Strategische Angriffe auf die russische Logistikinfrastruktur
Die Ukraine hat ihre militärische Strategie in den vergangenen Wochen deutlich auf die zivile und logistische Infrastruktur Russlands ausgeweitet. Ein zentrales Ziel dieser Kampagne ist der Online-Händler Wildberries, der in Russland eine vergleichbare Marktstellung einnimmt wie Amazon in westlichen Ländern. Jüngsten Berichten zufolge traf ein Drohnenangriff ein Lagerhaus des Unternehmens in Jekaterinburg, der viertgrößten Stadt des Landes.
Nach Angaben des Unternehmensvertreters Artyom Zhoga mussten rund 800 Mitarbeiter aus dem betroffenen Gebäude evakuiert werden. Obwohl das Lager durch den Drohneneinschlag in Brand geriet, blieb laut Unternehmensangaben der Großteil der gelagerten Waren unversehrt. Personen kamen bei diesem speziellen Vorfall nach offiziellen Informationen nicht zu Schaden.
Systematische Kampagne gegen Wildberries
Die Attacke in Jekaterinburg ist kein Einzelfall. Seit dem 18. Juli wurden mindestens 20 Lagerhäuser des Unternehmens Ziel ukrainischer Angriffe. Die Motivation hinter dieser Strategie ist laut Beobachtern zweigeteilt: Zum einen soll der Krieg für die russische Zivilbevölkerung im Alltag spürbar gemacht werden. Zum anderen zielt Kiew darauf ab, die Kosten für die Aufrechterhaltung der russischen Kriegsbemühungen durch die Zerstörung logistischer Knotenpunkte in die Höhe zu treiben.
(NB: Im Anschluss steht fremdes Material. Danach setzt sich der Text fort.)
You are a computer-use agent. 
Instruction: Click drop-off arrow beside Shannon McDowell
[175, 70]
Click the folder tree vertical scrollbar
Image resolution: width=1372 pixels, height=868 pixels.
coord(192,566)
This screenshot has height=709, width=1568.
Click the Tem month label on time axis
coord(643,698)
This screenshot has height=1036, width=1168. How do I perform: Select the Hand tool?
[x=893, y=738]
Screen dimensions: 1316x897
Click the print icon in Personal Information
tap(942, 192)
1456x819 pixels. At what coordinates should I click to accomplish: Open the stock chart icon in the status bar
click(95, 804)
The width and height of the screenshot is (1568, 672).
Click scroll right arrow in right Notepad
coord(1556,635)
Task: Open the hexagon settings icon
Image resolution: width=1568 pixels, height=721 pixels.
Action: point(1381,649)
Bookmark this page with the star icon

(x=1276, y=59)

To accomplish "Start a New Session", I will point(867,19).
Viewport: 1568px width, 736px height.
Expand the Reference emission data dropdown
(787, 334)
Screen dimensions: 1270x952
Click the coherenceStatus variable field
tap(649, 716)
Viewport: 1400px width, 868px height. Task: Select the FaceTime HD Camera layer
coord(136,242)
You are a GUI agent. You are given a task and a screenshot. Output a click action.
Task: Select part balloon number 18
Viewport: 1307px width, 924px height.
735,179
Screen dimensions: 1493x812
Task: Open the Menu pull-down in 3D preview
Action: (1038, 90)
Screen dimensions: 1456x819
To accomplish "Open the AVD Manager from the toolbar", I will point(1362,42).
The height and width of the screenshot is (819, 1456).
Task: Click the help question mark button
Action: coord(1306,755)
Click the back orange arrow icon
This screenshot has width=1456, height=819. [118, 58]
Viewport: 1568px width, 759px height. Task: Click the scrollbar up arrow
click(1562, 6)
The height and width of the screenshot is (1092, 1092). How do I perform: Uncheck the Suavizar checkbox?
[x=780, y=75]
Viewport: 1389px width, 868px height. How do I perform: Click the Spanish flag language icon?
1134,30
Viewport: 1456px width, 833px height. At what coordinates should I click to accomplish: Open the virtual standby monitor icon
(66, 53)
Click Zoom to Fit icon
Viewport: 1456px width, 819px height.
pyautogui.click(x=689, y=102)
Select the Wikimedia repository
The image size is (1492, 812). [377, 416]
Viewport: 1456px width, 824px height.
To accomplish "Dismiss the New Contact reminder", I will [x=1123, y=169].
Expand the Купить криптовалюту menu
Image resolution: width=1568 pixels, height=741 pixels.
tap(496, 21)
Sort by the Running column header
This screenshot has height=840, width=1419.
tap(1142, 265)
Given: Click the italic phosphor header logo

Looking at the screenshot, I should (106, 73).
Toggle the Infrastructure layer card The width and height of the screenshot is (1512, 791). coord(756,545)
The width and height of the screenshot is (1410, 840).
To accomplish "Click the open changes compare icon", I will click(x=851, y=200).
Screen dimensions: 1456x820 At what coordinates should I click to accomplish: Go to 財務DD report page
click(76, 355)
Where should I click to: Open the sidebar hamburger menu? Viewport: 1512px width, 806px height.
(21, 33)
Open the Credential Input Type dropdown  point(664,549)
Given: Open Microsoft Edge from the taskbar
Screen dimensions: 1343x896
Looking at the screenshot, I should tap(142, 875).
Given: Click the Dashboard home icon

Die ukrainische Führung begründet die Angriffe zudem mit dem Vorwurf, Wildberries vertreibe Produkte, die unmittelbar für militärische Zwecke genutzt werden könnten. Die Auswirkungen für die russische Wirtschaft sind jedoch komplex, da insbesondere kleine Händler unter den Angriffen leiden. Wildberries-Chefin Tatjana Kim lehnte Entschädigungszahlungen an betroffene Händler bisher ab und stufte die Drohnenangriffe als „höhere Gewalt“ ein.
Parallele Entwicklungen an der Front und im Schwarzen Meer
Während die Ukraine ihre Drohnenangriffe auf russisches Hinterland intensiviert, setzt Russland seine Offensivbemühungen fort. Das russische Verteidigungsministerium meldete unter anderem Fortschritte in der Region Charkiw, wo die Siedlung Anyschtyschne unter russische Kontrolle gebracht worden sein soll.
Ein weiterer Schwerpunkt der russischen Aktivitäten liegt auf dem Schwarzen Meer. Hier nimmt Moskau gezielt Schiffe ins Visier, denen der Transport von Militärgütern für die Ukraine vorgeworfen wird. Allein in der laufenden Woche wurden nach russischen Angaben 34 Schiffe attackiert, die dem ukrainischen Militär gedient haben sollen. Auch ein Frachtschiff im Hafen von Mykolajiw geriet unter Beschuss.
Humanitäre Lage in der Ostukraine
Die Zivilbevölkerung in der Ukraine leidet unterdessen unter massiven russischen Luftangriffen. Die ukrainische Luftwaffe berichtete von Attacken durch 147 Langstreckendrohnen. Besonders betroffen waren die Gebiete in der Ostukraine:
* **Isjum:** Bei Drohnenangriffen kamen zwei Menschen ums Leben, weitere wurden verletzt.
* **Sumy:** Ein Markt wurde Ziel eines Angriffs, wobei zehn Menschen Verletzungen erlitten.
* **Kramatorsk:** Aufgrund der prekären Sicherheitslage läuft eine großangelegte Evakuierung; innerhalb eines Tages verließen bereits über 800 Menschen die Stadt.
Die Angaben zu den militärischen Erfolgen, den Angriffen auf die Logistik und den Opferzahlen stammen von den jeweiligen Konfliktparteien. Eine unabhängige Überprüfung dieser Informationen ist in der derzeitigen Lage kaum möglich. Die ukrainische Regierung unter Präsident Wolodymyr Selenskyj verfolgt derweil das Ziel, den Druck auf Russland durch verschiedene Maßnahmen so weit zu erhöhen, dass ein Ende der Kampfhandlungen bis zum Herbst in greifbare Nähe rückt.